Selected extract ->
◆ ◆ ◆ ◆

The first recorded tenant was Doctor James Barlow, a prominent surgeon, who was among the first to undertake a successful caesarian operation. He left Bank House in 1826 and a William Eccles was the next tenant. He was a solicitor who, with his practice and share in his father's business, was able to buy land at Nova Scotia and build five six storey spinning mills, extensive weaving sheds with associated housing. William left Bank House in 1839 and by 1852 had been elected as an M.P. for Blackburn. He was later unseated on a charge of bribing the electors.

A tenant of the Whiteheads then was John Smith who leased Wagtail Quarry, across Duke's Brow near to the Quarryman's Public House. He eventually became the agent of the Whiteheads and following the death of Sir Thomas ran the estate for Lady Whitehead. In 1858 she contributed three acres, formerly stone quarries, to the land purchased by the borough for the creation of Corporation Park. In 1848 Bank House was taken by Lettice, the widow of James Briggs, and of her eleven children was joined by five of her daughters.

Bank House was vacant in 1860 and John Smith took it over himself. He was now a councillor for St. Paul's ward, had become an Alderman and also was the Mayor of Blackburn in 1867. Lady Whitehead died in 1869 and her spendthrift son asked John Smith to sell what remained of the family property. Smith had the first option to buy and did so, but as the properties were deeply mortgaged and poorly laid, despite controlling some of the most desirable land in the district Smith became bankrupt and insolvent. Bank House was then sold.

◆ ◆ ◆ ◆

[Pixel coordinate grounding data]
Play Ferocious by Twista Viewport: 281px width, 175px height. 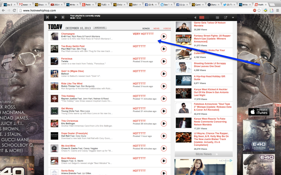[164, 61]
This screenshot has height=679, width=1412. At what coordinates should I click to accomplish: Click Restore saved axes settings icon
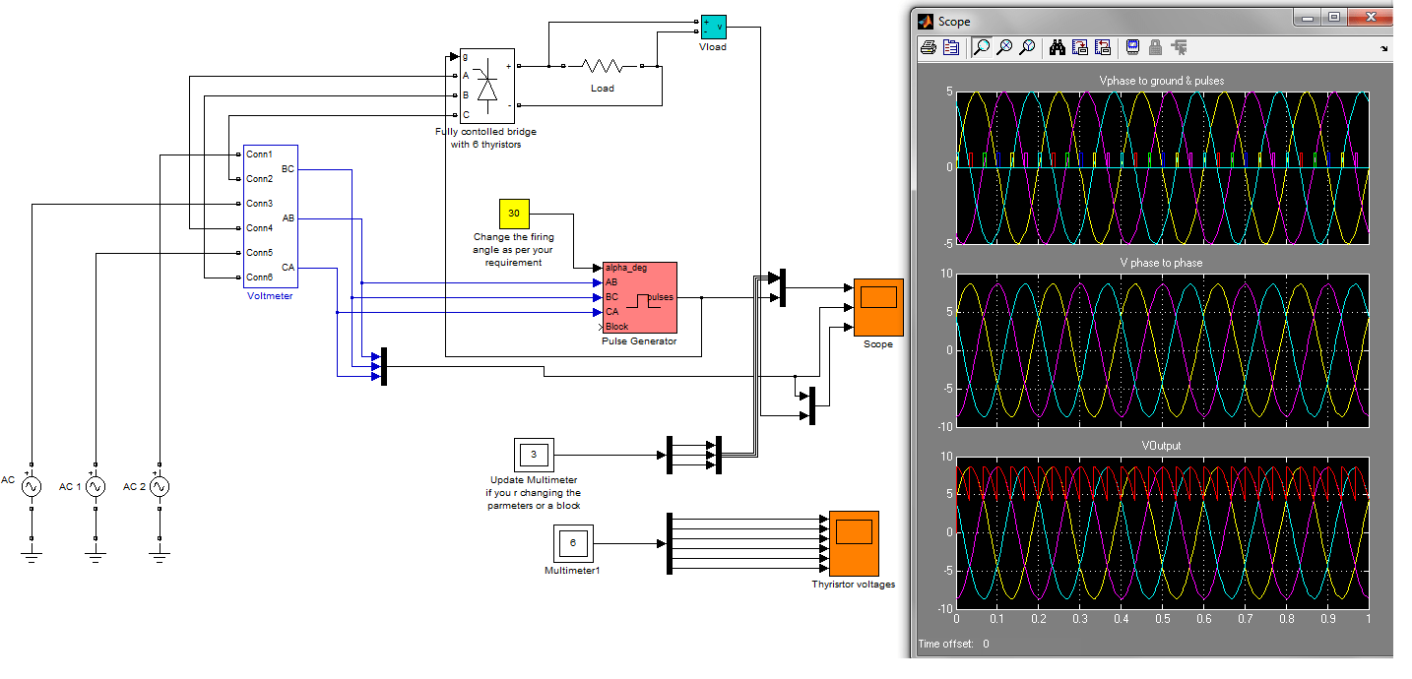click(x=1103, y=46)
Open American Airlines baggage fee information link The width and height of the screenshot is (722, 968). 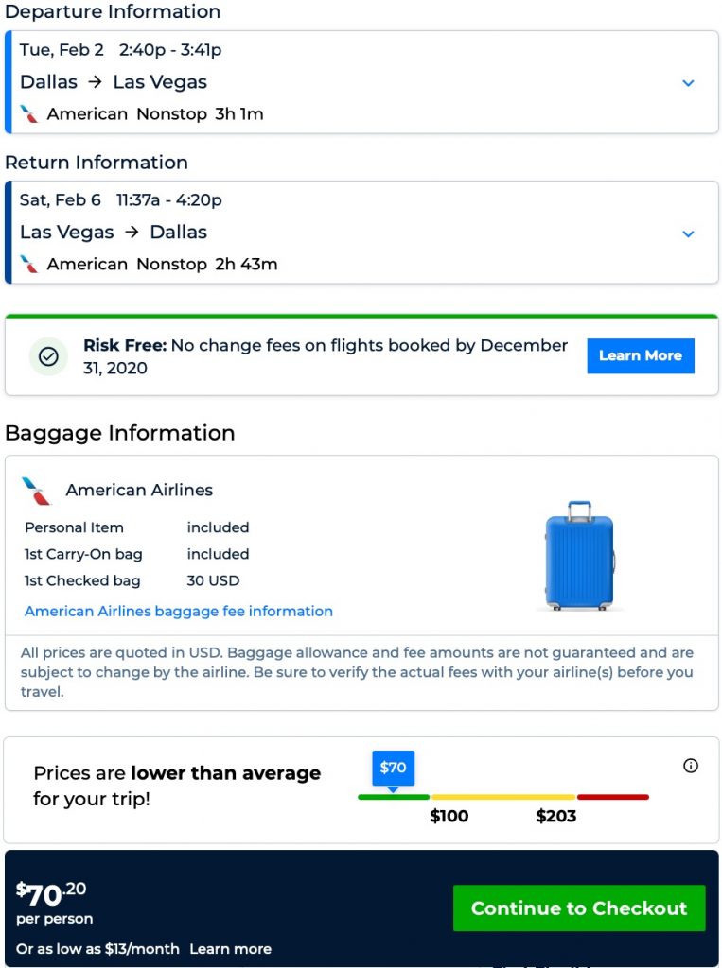click(179, 612)
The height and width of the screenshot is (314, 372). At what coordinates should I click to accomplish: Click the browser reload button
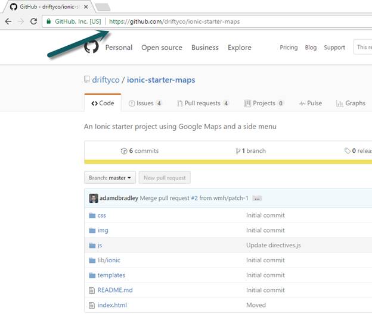point(34,21)
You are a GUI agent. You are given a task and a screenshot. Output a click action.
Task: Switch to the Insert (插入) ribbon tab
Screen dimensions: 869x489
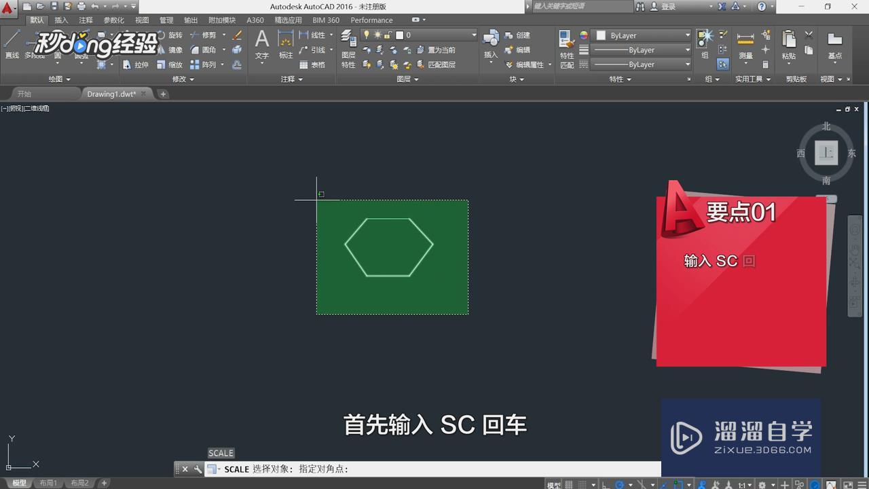pyautogui.click(x=60, y=20)
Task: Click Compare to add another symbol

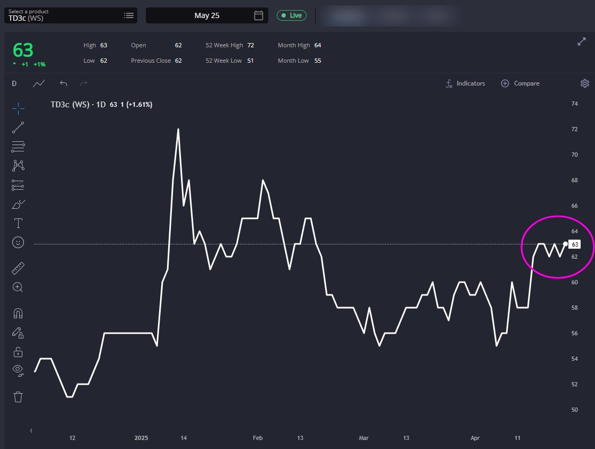Action: [x=520, y=83]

◆ ◆ ◆ ◆

Exercise objective -> Decide whether each statement agrees with the history of Bank House above: (a) William Eccles left Bank House in 1839; (b) Lady Whitehead contributed three acres toward Corporation Park in 1848; (c) John Smith served as Mayor of Blackburn in 1867. Answer yes or no for each and quote the deciding words from the text.

Response below ->
(a) Yes: "William left Bank House in 1839."
(b) No: "In 1858 she contributed three acres, formerly stone quarries, to the land purchased by the borough for the creation of Corporation Park."
(c) Yes: "also was the Mayor of Blackburn in 1867."